## Task to carry out
When a line in the material contains the word "plus", copy it.

## Information supplied
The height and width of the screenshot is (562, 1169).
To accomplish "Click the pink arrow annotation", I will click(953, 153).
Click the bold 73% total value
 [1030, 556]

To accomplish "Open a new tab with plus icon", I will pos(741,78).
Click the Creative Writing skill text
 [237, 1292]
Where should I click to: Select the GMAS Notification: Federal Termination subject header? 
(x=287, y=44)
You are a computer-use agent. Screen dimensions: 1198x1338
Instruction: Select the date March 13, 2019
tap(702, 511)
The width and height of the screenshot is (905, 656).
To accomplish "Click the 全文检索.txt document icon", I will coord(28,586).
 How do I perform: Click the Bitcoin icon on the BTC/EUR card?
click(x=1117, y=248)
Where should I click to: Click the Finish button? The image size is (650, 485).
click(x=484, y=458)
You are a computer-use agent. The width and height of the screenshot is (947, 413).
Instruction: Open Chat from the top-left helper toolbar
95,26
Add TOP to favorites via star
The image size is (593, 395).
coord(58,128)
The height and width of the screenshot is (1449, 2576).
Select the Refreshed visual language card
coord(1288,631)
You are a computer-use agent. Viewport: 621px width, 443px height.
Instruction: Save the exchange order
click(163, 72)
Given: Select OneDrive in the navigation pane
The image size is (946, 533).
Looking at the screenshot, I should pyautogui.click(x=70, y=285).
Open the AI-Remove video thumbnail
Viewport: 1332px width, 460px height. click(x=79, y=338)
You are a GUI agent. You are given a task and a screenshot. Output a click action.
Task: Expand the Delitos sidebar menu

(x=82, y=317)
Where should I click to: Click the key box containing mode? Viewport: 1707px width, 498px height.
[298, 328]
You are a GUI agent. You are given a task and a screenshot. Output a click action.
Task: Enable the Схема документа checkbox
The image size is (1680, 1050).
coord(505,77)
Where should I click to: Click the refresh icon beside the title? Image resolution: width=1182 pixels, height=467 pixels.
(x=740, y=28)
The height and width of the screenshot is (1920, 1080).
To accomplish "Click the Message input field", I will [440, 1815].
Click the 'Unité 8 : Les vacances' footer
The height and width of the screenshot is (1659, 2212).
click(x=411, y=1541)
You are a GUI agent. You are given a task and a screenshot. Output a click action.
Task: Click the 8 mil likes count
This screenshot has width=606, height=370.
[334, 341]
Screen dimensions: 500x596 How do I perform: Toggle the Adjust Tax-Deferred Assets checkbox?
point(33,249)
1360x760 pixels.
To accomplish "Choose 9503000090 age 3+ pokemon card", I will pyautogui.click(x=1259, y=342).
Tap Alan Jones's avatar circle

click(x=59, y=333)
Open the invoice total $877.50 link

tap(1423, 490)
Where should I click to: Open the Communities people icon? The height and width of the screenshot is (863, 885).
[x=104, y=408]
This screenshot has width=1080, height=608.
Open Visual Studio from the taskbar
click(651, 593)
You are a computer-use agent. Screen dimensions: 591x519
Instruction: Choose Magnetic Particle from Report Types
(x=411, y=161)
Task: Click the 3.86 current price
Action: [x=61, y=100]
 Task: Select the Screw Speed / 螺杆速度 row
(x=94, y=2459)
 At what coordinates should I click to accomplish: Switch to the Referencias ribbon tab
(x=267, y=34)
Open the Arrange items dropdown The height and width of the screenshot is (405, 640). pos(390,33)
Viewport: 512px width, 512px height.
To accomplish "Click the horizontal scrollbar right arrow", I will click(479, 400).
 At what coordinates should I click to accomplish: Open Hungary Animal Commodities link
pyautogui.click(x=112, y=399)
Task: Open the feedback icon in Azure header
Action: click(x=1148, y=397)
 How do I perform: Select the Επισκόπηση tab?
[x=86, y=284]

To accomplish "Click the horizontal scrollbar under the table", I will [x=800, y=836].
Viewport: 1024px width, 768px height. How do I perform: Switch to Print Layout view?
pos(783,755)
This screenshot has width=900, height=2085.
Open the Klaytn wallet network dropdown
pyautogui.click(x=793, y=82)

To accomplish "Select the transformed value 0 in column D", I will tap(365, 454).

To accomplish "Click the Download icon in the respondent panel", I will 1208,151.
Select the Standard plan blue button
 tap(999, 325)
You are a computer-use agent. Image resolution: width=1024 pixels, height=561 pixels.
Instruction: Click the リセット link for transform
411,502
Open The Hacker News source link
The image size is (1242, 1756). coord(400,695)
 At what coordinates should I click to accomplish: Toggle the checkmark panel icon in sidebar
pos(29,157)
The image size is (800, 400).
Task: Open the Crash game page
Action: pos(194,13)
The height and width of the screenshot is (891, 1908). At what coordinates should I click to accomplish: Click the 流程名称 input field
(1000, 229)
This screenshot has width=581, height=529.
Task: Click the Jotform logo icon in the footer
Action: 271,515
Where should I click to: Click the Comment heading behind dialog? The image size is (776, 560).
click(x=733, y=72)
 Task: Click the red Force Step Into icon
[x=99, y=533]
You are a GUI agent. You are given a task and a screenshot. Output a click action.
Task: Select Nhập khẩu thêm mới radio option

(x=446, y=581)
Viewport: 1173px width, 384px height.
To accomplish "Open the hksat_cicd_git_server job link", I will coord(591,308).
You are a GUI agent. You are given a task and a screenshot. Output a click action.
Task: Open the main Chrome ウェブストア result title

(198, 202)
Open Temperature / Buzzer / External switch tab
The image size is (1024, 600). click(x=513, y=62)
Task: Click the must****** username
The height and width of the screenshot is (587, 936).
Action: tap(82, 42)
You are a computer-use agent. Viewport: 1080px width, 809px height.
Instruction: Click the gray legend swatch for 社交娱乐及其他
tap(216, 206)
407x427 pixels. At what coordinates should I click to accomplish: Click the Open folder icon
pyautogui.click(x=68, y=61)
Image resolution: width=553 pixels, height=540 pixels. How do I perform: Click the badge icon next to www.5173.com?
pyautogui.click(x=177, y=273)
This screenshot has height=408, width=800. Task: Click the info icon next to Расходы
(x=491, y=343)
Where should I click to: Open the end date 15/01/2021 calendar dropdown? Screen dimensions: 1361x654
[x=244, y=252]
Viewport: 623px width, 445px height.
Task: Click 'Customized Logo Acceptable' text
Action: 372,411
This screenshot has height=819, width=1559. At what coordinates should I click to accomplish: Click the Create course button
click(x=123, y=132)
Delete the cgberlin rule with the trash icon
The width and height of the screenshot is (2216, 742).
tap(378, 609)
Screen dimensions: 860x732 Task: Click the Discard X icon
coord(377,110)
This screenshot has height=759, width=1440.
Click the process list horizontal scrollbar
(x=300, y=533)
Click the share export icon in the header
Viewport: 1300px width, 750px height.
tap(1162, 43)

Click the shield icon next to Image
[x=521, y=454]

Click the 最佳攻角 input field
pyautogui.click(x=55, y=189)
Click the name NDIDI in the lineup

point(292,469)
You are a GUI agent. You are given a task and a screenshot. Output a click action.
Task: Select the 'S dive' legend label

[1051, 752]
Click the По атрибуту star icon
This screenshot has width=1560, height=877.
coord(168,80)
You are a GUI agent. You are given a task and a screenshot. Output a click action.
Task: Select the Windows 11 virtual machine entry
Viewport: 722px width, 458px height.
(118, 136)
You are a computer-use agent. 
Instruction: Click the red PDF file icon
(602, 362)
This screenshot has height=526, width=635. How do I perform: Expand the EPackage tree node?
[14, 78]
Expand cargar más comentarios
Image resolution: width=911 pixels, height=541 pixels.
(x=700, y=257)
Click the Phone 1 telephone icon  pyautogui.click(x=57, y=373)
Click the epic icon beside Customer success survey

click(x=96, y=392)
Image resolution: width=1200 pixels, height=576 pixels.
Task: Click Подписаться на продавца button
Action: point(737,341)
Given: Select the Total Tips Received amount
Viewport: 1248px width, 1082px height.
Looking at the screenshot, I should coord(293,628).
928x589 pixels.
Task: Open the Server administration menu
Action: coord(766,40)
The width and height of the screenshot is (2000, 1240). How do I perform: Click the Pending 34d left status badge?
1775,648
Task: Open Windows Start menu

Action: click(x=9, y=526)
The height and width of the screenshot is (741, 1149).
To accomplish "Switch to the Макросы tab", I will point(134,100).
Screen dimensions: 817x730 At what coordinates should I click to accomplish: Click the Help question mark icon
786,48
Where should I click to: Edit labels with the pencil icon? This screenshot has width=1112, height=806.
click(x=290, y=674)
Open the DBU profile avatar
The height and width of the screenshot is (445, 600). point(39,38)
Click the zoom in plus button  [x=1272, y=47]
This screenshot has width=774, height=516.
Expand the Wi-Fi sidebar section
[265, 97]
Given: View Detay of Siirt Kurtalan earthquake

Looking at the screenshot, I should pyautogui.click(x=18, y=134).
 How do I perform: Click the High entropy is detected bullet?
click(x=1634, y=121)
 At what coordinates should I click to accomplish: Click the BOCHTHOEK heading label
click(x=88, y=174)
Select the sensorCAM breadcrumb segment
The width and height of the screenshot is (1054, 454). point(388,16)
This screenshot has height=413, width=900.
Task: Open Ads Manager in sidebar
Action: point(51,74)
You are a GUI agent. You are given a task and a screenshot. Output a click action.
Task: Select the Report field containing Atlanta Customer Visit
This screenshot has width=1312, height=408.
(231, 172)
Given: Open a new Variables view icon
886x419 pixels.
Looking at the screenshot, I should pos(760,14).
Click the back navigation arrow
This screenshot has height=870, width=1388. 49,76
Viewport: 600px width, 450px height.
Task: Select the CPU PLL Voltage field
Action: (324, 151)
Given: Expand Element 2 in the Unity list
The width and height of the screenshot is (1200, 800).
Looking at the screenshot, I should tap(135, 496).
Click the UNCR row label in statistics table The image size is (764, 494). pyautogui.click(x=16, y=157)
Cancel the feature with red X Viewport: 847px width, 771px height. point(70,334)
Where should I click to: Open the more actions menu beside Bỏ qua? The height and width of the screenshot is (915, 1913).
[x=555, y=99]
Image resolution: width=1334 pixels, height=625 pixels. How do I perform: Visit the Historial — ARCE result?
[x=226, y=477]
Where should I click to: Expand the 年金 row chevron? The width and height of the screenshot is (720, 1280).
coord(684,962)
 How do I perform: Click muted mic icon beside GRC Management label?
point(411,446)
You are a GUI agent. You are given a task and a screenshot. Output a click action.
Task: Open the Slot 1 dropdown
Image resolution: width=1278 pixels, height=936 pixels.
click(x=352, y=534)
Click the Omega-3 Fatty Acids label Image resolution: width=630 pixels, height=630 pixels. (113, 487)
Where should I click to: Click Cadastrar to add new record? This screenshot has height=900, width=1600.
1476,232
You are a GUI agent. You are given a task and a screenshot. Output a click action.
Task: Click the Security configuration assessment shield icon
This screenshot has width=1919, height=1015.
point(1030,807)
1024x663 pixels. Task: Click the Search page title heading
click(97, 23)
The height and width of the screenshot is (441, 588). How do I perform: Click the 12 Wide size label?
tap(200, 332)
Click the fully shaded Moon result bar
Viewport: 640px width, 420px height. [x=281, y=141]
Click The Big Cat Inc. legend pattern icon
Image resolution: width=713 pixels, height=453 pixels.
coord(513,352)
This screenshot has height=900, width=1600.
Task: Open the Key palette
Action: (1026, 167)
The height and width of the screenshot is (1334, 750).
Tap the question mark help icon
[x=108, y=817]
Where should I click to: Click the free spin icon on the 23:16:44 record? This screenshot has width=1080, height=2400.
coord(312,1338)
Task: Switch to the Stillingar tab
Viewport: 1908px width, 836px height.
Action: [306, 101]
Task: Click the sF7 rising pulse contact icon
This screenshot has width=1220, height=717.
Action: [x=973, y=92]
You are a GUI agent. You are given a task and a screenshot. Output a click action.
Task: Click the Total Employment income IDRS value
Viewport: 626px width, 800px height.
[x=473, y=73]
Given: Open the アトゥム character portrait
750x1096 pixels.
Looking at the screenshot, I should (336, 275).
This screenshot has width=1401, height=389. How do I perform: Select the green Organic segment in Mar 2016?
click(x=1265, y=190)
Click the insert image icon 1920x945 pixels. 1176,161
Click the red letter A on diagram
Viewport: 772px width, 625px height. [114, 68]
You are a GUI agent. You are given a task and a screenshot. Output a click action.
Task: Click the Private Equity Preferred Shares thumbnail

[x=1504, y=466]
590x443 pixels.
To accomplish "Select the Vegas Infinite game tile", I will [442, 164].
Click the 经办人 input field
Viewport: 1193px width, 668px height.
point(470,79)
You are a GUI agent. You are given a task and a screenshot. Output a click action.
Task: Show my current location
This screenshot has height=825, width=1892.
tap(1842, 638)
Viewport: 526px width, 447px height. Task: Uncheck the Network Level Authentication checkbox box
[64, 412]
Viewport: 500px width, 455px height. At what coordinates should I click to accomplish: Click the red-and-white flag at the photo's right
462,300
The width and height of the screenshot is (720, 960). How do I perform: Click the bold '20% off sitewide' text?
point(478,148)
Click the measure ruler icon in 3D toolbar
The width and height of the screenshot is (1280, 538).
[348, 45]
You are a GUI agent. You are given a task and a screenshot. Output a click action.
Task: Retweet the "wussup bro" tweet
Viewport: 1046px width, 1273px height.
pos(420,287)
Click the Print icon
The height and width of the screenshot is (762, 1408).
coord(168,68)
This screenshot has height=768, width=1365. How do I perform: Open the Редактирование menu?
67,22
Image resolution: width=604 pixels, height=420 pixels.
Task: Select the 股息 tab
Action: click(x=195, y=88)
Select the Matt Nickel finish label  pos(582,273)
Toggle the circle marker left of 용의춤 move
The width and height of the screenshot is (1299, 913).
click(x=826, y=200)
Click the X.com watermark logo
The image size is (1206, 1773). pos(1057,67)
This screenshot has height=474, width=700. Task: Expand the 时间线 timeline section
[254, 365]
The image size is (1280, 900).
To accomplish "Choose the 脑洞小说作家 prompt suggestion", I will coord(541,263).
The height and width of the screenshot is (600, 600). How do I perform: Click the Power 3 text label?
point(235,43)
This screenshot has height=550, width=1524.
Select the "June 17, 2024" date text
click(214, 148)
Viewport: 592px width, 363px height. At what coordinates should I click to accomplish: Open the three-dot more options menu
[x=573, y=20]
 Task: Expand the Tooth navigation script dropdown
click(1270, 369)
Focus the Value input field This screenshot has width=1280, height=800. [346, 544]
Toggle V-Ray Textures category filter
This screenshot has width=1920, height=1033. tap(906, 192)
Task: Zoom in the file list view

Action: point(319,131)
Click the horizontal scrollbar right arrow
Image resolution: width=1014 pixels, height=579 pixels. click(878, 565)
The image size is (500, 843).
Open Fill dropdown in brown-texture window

## Output of the task
To accomplish "Open a new tab with plus icon", I will pos(741,78).
Click the zoom in plus button  [x=1272, y=47]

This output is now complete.